Below are records; output all of them exactly.

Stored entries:
=== Begin Enclosure ===

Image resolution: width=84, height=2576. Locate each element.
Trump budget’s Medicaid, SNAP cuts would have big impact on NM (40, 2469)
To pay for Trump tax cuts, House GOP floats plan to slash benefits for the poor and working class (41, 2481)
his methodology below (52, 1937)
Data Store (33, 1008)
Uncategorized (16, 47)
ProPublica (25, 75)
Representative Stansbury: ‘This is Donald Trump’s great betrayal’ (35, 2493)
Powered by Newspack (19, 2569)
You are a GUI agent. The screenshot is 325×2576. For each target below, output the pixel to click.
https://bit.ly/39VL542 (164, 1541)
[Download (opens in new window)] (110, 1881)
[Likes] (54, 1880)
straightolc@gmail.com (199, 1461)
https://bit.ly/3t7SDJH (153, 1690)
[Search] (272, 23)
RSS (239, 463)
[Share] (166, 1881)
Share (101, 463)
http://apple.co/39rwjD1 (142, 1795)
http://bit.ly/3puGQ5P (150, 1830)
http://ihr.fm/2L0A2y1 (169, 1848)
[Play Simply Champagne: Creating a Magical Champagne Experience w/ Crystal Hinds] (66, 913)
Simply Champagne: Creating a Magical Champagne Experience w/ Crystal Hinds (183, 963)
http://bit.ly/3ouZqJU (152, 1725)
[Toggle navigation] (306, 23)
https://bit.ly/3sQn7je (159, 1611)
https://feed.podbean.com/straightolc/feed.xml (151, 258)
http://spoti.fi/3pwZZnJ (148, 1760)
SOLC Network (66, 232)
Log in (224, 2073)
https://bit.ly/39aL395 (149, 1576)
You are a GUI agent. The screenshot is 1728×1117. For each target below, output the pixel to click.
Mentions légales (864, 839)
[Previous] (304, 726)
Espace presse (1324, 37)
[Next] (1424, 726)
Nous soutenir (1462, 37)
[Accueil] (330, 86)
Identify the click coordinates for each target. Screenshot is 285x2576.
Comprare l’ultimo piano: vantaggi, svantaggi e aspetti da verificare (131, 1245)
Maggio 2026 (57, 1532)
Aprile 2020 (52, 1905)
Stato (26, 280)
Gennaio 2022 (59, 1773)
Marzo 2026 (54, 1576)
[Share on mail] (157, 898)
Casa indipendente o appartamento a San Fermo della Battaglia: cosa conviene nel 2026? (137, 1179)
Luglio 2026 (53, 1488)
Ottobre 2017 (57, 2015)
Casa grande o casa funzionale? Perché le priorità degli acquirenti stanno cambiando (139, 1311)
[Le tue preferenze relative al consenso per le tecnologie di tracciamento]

=== End Enclosure ===

> **TASK SOLUTION**
Image resolution: width=84, height=2576. Locate each element.
Trump budget’s Medicaid, SNAP cuts would have big impact on NM (40, 2469)
To pay for Trump tax cuts, House GOP floats plan to slash benefits for the poor and working class (41, 2481)
his methodology below (52, 1937)
Data Store (33, 1008)
Uncategorized (16, 47)
ProPublica (25, 75)
Representative Stansbury: ‘This is Donald Trump’s great betrayal’ (35, 2493)
Powered by Newspack (19, 2569)
You are a GUI agent. The screenshot is 325×2576. For each target below, output the pixel to click.
https://bit.ly/39VL542 (164, 1541)
[Download (opens in new window)] (110, 1881)
[Likes] (54, 1880)
straightolc@gmail.com (199, 1461)
https://bit.ly/3t7SDJH (153, 1690)
[Search] (272, 23)
RSS (239, 463)
[Share] (166, 1881)
Share (101, 463)
http://apple.co/39rwjD1 (142, 1795)
http://bit.ly/3puGQ5P (150, 1830)
http://ihr.fm/2L0A2y1 (169, 1848)
[Play Simply Champagne: Creating a Magical Champagne Experience w/ Crystal Hinds] (66, 913)
Simply Champagne: Creating a Magical Champagne Experience w/ Crystal Hinds (183, 963)
http://bit.ly/3ouZqJU (152, 1725)
[Toggle navigation] (306, 23)
https://bit.ly/3sQn7je (159, 1611)
https://feed.podbean.com/straightolc/feed.xml (151, 258)
http://spoti.fi/3pwZZnJ (148, 1760)
SOLC Network (66, 232)
Log in (224, 2073)
https://bit.ly/39aL395 (149, 1576)
You are a GUI agent. The screenshot is 1728×1117. For each target below, output the pixel to click.
Mentions légales (864, 839)
[Previous] (304, 726)
Espace presse (1324, 37)
[Next] (1424, 726)
Nous soutenir (1462, 37)
[Accueil] (330, 86)
Identify the click coordinates for each target. Screenshot is 285x2576.
Comprare l’ultimo piano: vantaggi, svantaggi e aspetti da verificare (131, 1245)
Maggio 2026 (57, 1532)
Aprile 2020 (52, 1905)
Stato (26, 280)
Gennaio 2022 (59, 1773)
Marzo 2026 (54, 1576)
[Share on mail] (157, 898)
Casa indipendente o appartamento a San Fermo della Battaglia: cosa conviene nel 2026? (137, 1179)
Luglio 2026 (53, 1488)
Ottobre 2017 (57, 2015)
Casa grande o casa funzionale? Perché le priorità degli acquirenti stanno cambiando (139, 1311)
[Le tue preferenze relative al consenso per le tecnologie di tracciamento]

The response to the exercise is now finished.